**Task directions**
Lines before the one holding "Where should I click to: Select" are not wanted. Please copy that line and everything after it to the end of the records, exactly, skipping pictures.

Input material section start

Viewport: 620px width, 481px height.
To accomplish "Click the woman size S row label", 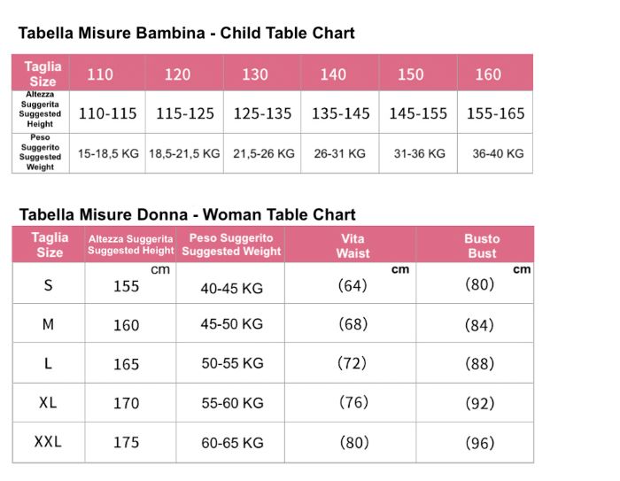I will tap(48, 284).
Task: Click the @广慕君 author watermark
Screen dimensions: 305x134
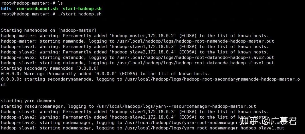Action: pos(279,121)
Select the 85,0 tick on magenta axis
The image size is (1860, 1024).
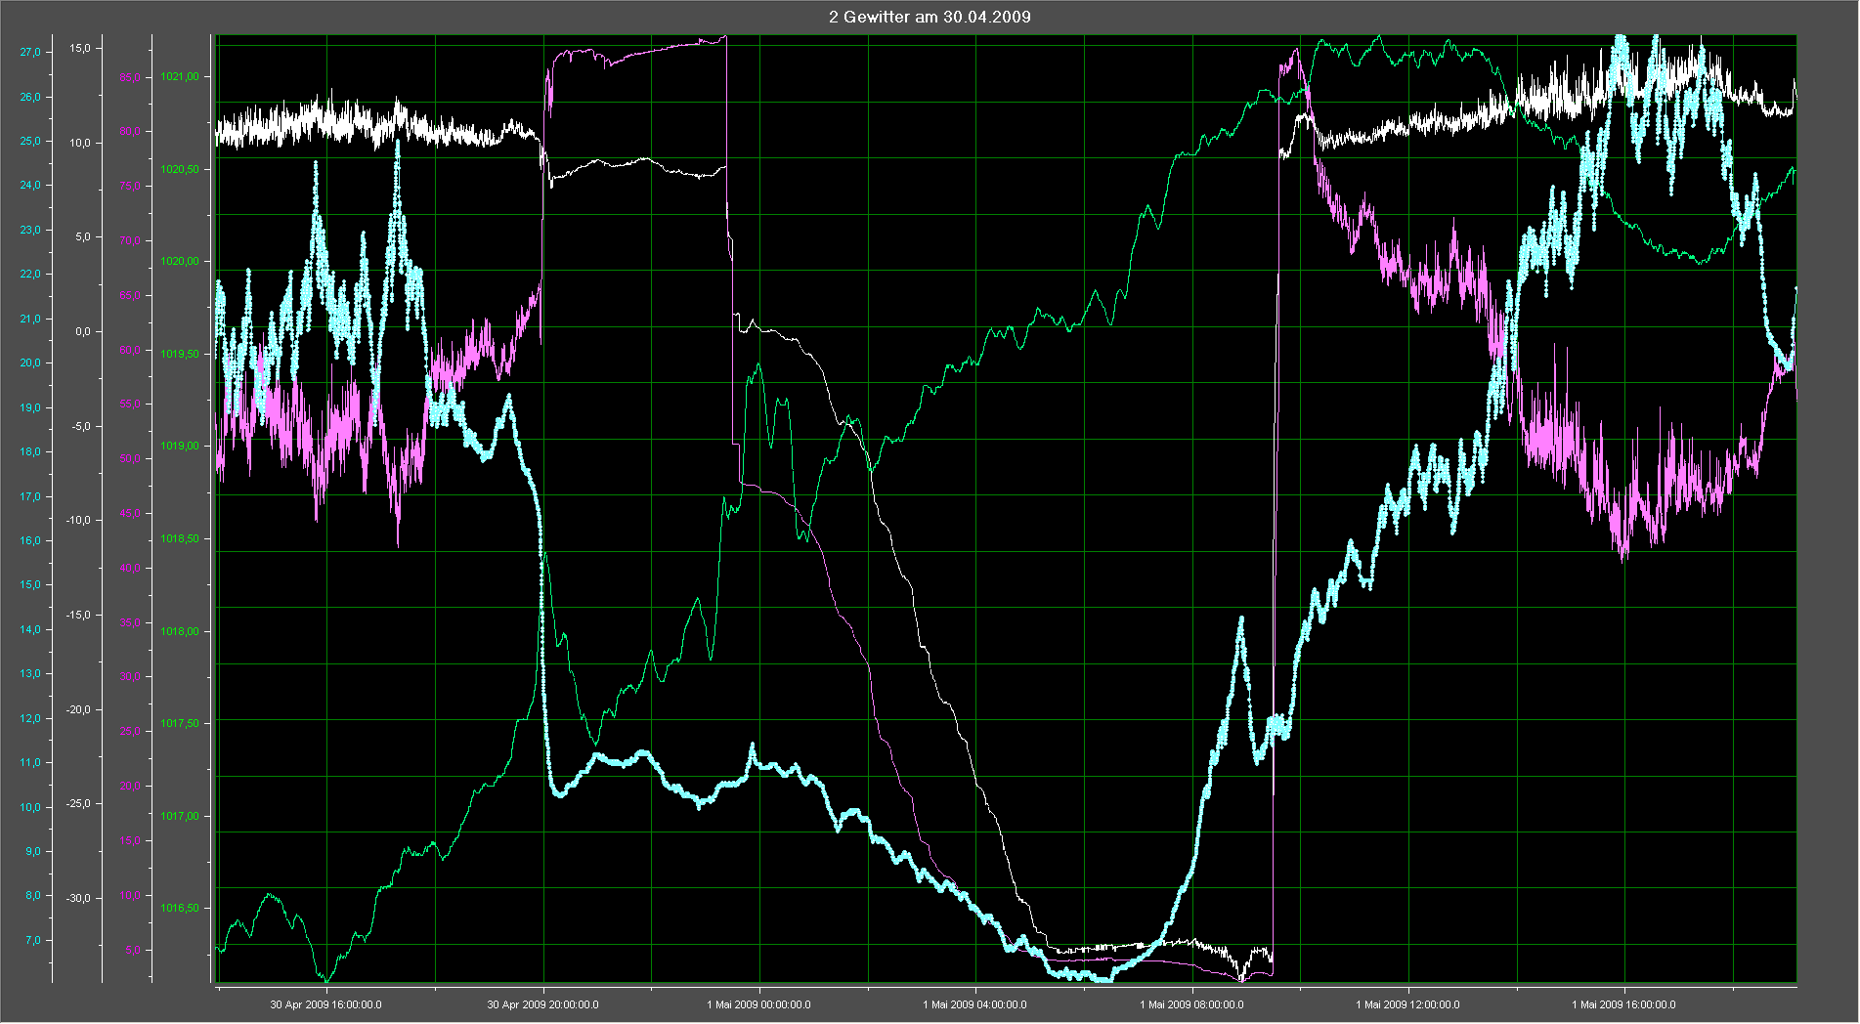(x=130, y=77)
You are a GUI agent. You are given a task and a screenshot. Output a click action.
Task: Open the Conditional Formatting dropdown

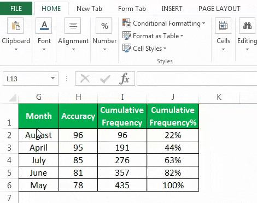click(164, 23)
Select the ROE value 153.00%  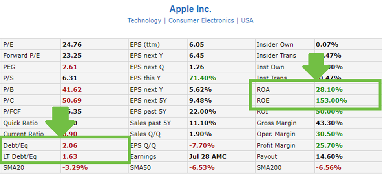coord(331,100)
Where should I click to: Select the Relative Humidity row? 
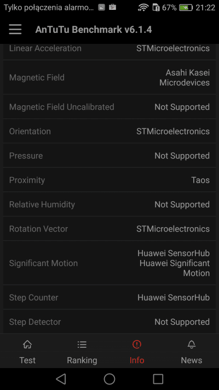click(x=110, y=204)
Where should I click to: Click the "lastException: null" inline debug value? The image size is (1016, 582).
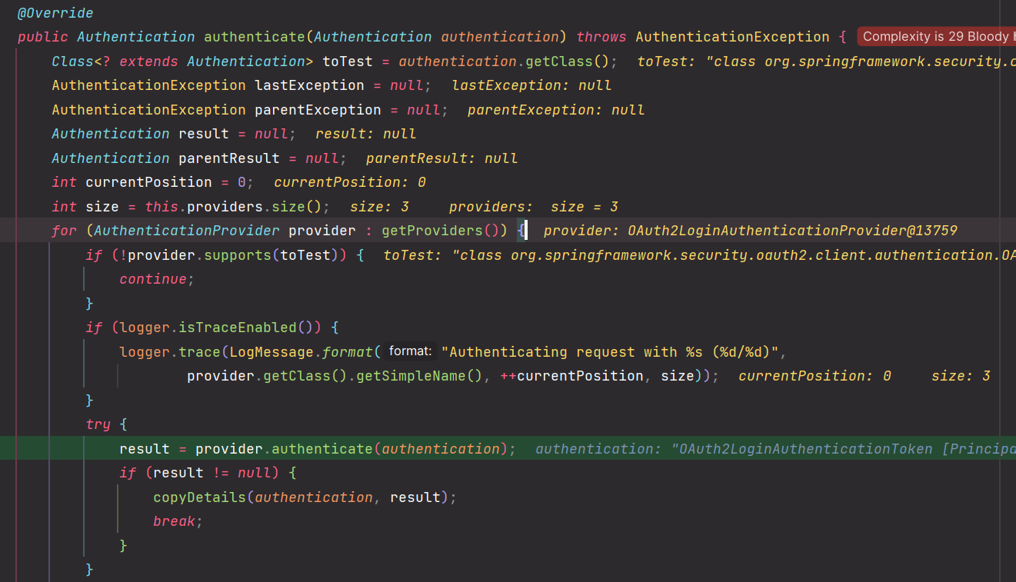531,85
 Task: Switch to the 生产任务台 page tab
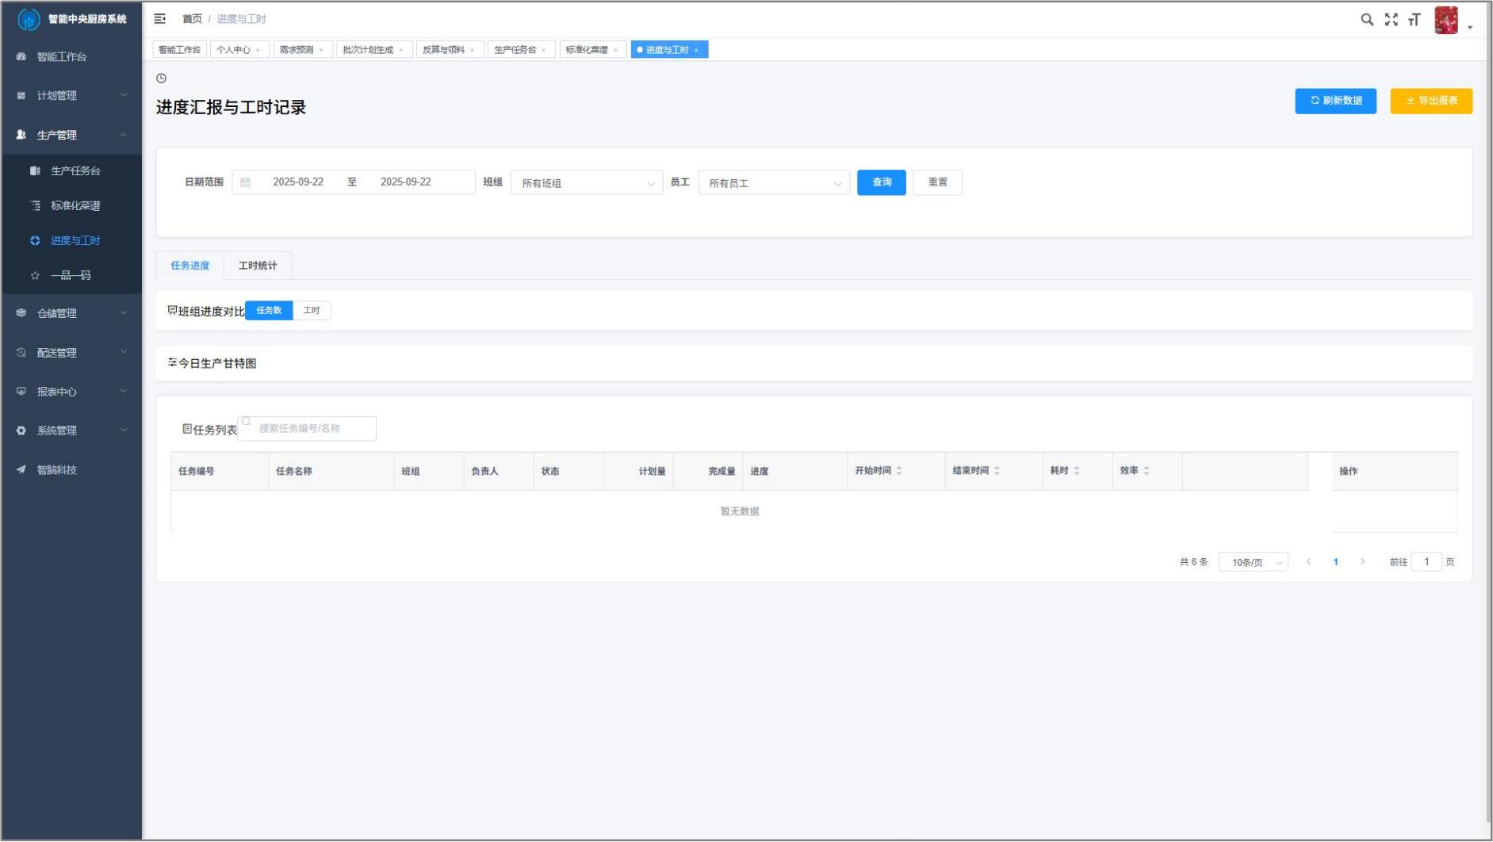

Input material section end

**Task solution**
Where should I click to: Select the Relative Humidity row? 
click(x=110, y=204)
Where should I click to: Click the "lastException: null" inline debug value? The image size is (1016, 582).
531,85
 Task: Switch to the 生产任务台 page tab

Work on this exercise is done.